Just for the current display you can go to the image properties and set the Stretch as Minimum-Maximum instead of the default Standard Deviations. And for removing black areas mark the checkbox Display Background as no color.

enter image description here

Another way if you save the raster as .jpg or like this.

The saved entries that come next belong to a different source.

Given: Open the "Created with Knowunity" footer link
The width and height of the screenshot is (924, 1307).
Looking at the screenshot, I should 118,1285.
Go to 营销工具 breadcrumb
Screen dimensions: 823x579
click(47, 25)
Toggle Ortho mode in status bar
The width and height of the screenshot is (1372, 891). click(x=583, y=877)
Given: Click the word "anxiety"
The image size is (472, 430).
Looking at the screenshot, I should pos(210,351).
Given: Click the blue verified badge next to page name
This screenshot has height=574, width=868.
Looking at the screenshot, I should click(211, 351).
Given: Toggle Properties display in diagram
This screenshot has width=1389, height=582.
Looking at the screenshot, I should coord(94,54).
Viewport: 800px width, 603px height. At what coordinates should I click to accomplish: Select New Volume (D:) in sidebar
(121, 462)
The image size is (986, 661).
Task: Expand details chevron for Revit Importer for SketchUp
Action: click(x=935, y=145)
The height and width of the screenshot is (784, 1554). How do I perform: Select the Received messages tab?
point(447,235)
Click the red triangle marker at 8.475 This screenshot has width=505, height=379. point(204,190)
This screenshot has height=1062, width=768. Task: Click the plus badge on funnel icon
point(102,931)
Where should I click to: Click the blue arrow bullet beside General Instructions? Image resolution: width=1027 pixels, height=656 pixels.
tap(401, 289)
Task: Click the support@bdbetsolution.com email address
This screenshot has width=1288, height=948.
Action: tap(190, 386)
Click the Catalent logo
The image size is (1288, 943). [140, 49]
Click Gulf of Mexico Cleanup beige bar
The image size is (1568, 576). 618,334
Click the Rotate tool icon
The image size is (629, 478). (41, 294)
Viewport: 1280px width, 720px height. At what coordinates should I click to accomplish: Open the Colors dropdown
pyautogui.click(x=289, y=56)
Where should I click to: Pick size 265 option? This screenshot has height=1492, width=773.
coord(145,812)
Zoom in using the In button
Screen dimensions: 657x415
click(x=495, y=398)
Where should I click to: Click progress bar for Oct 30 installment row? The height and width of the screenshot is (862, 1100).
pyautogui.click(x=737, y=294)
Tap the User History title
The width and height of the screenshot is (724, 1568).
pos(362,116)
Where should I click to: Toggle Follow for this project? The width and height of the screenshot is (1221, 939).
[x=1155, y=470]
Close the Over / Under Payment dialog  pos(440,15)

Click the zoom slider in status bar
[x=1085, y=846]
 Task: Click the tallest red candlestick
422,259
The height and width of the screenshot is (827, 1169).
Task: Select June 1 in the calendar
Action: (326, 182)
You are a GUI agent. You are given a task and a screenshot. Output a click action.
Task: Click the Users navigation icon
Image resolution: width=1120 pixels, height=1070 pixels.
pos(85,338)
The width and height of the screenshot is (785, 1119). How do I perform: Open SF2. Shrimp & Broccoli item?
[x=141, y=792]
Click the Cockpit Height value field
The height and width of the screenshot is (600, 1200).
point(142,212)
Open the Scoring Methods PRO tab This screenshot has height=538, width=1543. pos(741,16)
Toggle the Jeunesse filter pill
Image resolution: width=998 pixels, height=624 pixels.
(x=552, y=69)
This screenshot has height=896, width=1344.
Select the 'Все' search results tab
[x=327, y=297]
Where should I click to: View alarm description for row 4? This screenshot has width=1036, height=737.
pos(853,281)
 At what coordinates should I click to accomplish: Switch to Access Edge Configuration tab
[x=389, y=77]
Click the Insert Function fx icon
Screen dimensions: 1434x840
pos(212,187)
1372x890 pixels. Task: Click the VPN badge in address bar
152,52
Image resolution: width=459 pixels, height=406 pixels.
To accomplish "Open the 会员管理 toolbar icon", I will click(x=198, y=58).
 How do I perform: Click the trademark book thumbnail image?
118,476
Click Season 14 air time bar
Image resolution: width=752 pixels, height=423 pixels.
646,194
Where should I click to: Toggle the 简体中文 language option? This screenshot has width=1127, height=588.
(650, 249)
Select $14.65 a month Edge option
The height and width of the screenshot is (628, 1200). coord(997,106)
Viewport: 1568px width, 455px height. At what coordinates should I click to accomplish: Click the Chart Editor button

The exported raster has several "satellite" files with the same name, like pyramids, world file, etc. And between them a file rastername.jpg.aux.xml, which contains the raster statistics which help ArcGIS to display the raster. You can open it in the Notepad. There is some information about histograms:

<PAMDataset>
  <SRS>PROJCS[&quot;WGS_1984_UTM_Zone ... </SRS>
  <Metadata>
    <MDI key="PyramidResamplingType">NEAREST</MDI>
  </Metadata>
  <PAMRasterBand band="1">
    <Histograms>
      <HistItem>
        <HistMin>-0.5</HistMin>
        <HistMax>255.5</HistMax>
        <BucketCount>256</BucketCount>
        <IncludeOutOfRange>0</IncludeOutOfRange>
        <Approximate>0</Approximate>
        <HistCounts>13284|2295|637|1469| ... |109|493</HistCounts>
      </HistItem>
    </Histograms>
    <Metadata>
      <MDI key="STATISTICS_MINIMUM">0</MDI>
      <MDI key="STATISTICS_MAXIMUM">255</MDI>
      <MDI key="STATISTICS_MEAN">108.01276699968</MDI>
      <MDI key="STATISTICS_STDDEV">55.175138249326</MDI>
    </Metadata>
  </PAMRasterBand>
  <PAMRasterBand band="2">
...

And it results in the ugly change of colors for exported rasters.

I usually open this .xml, delete everything from

<PAMRasterBand band="1">

to

</PAMRasterBand>

of the last third band, and save the .xml file. After this the raster is displayed by default in the same colors as the original image. Besides, the original usually doesn't have these statistics in the .xml, or doesn't have .xml at all.